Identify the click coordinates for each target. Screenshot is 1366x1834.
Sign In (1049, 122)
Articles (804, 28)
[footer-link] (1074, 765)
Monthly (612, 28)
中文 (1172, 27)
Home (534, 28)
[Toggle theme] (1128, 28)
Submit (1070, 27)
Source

Instructions to follow:
Everything in the listing above should be repeated exactly.

Finished exercise:
Identify the click coordinates for each target. Screenshot is 1366x1834.
Sign In (1049, 122)
Articles (804, 28)
[footer-link] (1074, 765)
Monthly (612, 28)
中文 (1172, 27)
Home (534, 28)
[Toggle theme] (1128, 28)
Submit (1070, 27)
Source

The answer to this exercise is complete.